Copy every record exactly as it appears in the data below.

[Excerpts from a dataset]
○ ○ ○

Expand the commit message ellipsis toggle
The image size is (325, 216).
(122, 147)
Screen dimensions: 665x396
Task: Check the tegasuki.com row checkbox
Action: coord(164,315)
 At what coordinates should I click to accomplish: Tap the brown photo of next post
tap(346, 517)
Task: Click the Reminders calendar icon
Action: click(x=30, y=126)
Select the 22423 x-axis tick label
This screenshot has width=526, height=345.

○ ○ ○

[Exercise solution]
Expand the commit message ellipsis toggle
The image size is (325, 216).
(122, 147)
Screen dimensions: 665x396
Task: Check the tegasuki.com row checkbox
Action: coord(164,315)
 At what coordinates should I click to accomplish: Tap the brown photo of next post
tap(346, 517)
Task: Click the Reminders calendar icon
Action: click(x=30, y=126)
Select the 22423 x-axis tick label
This screenshot has width=526, height=345.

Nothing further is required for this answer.